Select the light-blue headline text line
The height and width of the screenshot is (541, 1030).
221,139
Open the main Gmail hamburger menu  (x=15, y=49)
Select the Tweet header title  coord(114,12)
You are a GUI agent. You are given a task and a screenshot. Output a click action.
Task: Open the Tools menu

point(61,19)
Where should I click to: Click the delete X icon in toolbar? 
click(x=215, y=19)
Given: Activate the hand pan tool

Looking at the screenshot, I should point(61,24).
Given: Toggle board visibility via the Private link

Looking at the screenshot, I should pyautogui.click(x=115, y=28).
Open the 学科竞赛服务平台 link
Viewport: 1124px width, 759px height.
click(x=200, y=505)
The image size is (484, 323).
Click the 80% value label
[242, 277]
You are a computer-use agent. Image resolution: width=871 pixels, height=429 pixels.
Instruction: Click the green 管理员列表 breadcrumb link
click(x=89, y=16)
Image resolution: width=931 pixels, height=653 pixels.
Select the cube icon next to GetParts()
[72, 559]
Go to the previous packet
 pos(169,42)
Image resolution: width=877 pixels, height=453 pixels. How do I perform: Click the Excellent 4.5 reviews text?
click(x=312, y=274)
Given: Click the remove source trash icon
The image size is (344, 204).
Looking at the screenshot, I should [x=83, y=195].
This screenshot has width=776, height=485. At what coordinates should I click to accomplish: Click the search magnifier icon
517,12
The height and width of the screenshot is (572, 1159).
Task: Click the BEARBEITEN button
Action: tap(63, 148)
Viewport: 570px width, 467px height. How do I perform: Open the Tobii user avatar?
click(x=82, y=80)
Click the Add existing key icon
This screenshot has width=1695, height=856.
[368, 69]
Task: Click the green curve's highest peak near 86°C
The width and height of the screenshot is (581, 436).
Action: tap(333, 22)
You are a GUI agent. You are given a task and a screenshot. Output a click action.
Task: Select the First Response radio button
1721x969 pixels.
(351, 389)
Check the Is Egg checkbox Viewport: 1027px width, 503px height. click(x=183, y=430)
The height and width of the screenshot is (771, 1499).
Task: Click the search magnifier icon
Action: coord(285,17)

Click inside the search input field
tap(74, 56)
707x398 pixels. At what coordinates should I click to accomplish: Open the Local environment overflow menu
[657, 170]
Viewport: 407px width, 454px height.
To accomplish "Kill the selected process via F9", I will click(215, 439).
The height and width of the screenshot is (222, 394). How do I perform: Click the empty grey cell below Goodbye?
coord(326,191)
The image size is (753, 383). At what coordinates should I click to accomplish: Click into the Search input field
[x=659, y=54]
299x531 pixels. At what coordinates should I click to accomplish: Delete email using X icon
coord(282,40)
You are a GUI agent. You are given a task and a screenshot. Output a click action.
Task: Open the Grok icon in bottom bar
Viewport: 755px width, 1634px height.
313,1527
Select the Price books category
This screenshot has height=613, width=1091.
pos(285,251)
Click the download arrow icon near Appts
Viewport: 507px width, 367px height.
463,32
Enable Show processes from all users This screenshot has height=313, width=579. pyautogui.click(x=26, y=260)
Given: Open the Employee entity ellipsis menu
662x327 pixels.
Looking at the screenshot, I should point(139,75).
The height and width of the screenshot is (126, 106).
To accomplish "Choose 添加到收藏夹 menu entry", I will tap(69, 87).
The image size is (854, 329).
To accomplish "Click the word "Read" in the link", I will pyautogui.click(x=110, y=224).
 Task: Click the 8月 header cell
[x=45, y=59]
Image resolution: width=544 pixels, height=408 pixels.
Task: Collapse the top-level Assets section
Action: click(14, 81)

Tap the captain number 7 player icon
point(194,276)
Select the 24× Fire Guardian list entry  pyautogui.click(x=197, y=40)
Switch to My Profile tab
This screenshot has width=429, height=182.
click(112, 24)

● About this task:
Find out how many lines in the listing contain the string "near". Give the number alone.

● Answer space:
2